## Written instruction
Could you copy the rows below word for word, leaving out the pictures?

**** Information given

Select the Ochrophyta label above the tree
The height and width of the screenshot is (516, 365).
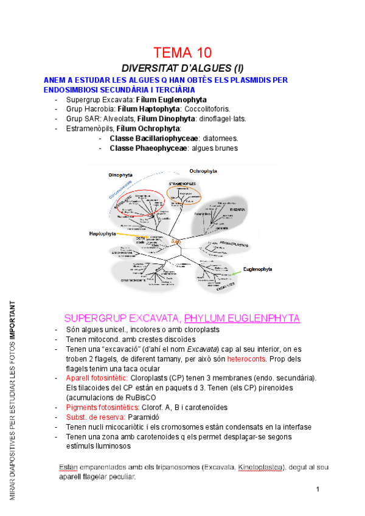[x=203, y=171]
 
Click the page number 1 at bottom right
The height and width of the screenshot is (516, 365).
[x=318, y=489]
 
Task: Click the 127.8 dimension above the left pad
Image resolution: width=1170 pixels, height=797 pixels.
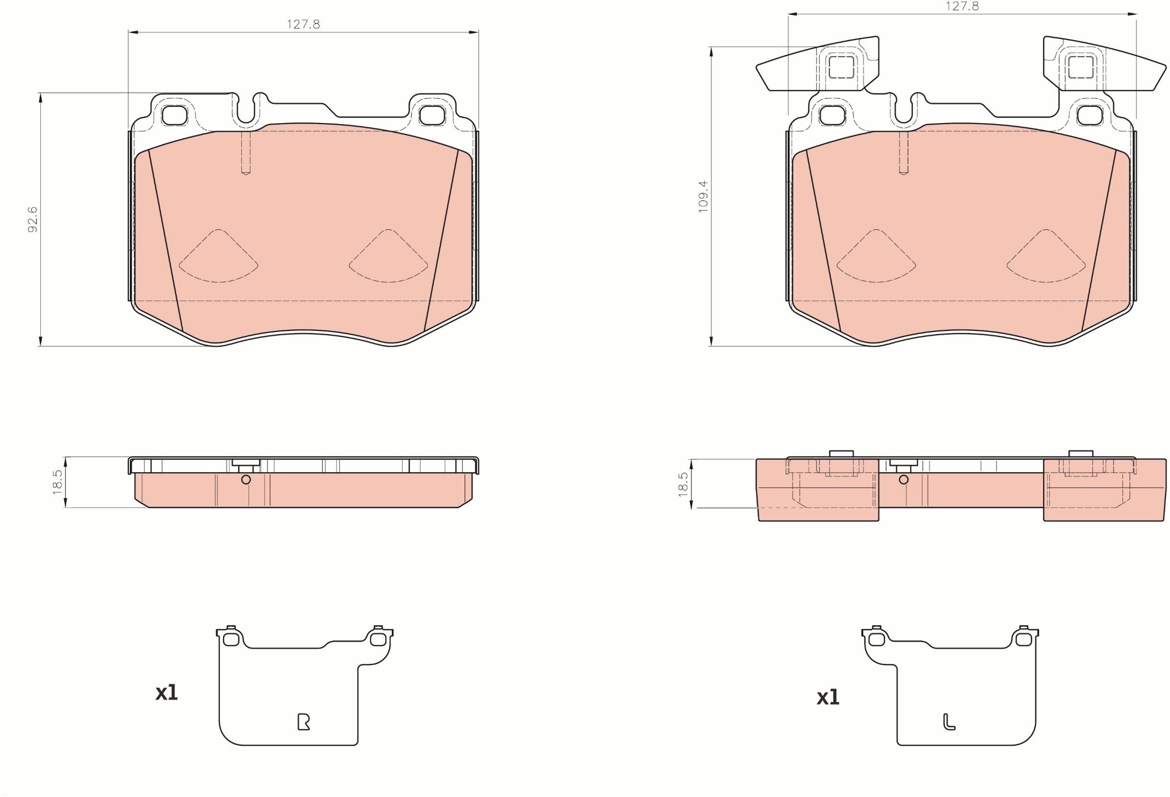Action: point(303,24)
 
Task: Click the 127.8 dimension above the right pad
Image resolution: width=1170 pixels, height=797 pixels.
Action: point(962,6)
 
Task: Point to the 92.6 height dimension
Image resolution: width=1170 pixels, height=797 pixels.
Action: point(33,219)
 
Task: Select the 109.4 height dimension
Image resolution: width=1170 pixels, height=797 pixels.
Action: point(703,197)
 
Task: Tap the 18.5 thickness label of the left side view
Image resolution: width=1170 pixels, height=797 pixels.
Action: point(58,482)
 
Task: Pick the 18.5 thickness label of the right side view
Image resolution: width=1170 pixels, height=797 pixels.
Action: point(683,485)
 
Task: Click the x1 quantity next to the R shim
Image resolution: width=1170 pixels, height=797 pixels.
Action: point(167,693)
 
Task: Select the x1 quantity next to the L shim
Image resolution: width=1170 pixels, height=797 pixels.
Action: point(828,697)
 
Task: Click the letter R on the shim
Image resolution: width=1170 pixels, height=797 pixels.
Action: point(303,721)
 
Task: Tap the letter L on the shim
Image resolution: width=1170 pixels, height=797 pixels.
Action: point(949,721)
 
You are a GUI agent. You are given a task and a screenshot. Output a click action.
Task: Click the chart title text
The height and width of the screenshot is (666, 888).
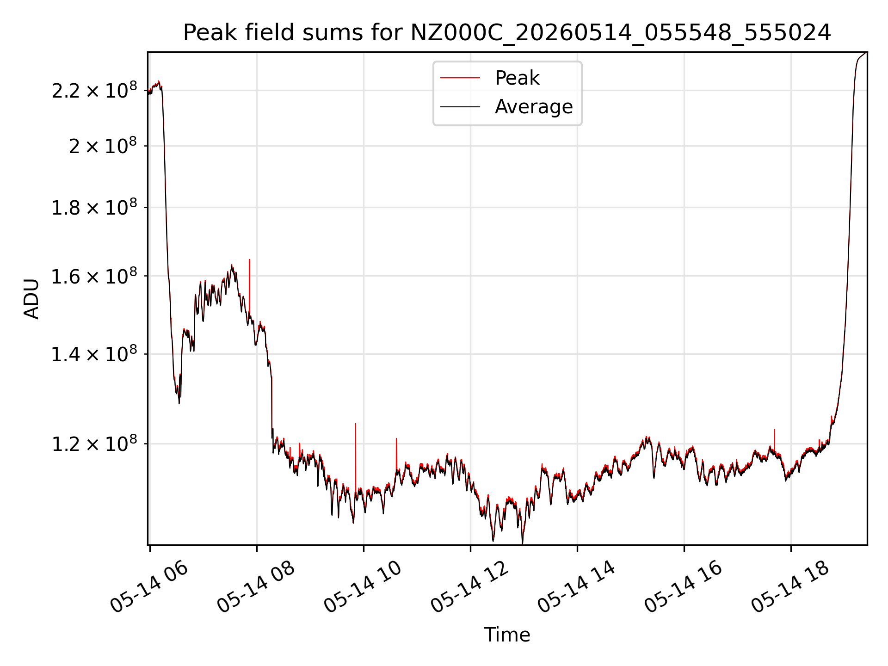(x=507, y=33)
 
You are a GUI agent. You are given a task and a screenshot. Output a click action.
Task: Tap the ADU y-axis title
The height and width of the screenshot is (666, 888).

********

## Solution to the exercise
Select the Ochrophyta label above the tree
The height and width of the screenshot is (516, 365).
[x=203, y=171]
 
Click the page number 1 at bottom right
The height and width of the screenshot is (516, 365).
[x=318, y=489]
 
Task: Click the 127.8 dimension above the left pad
Image resolution: width=1170 pixels, height=797 pixels.
Action: point(303,24)
 
Task: Click the 127.8 dimension above the right pad
Image resolution: width=1170 pixels, height=797 pixels.
Action: point(962,6)
 
Task: Point to the 92.6 height dimension
Image resolution: width=1170 pixels, height=797 pixels.
Action: point(33,219)
 
Task: Select the 109.4 height dimension
Image resolution: width=1170 pixels, height=797 pixels.
Action: point(703,197)
 
Task: Tap the 18.5 thickness label of the left side view
Image resolution: width=1170 pixels, height=797 pixels.
Action: point(58,482)
 
Task: Pick the 18.5 thickness label of the right side view
Image resolution: width=1170 pixels, height=797 pixels.
Action: point(683,485)
 
Task: Click the x1 quantity next to the R shim
Image resolution: width=1170 pixels, height=797 pixels.
Action: point(167,693)
 
Task: Select the x1 quantity next to the L shim
Image resolution: width=1170 pixels, height=797 pixels.
Action: point(828,697)
 
Task: Click the letter R on the shim
Image resolution: width=1170 pixels, height=797 pixels.
Action: point(303,721)
 
Task: Tap the letter L on the shim
Image resolution: width=1170 pixels, height=797 pixels.
Action: point(949,721)
 
You are a GUI agent. You are given a task and a screenshot. Output a click action.
Task: Click the chart title text
The height and width of the screenshot is (666, 888).
(x=507, y=33)
 
You are a GUI agent. You are given a task and a screenshot. Output a click action.
Task: Tap the ADU y-axis title
The height and width of the screenshot is (666, 888).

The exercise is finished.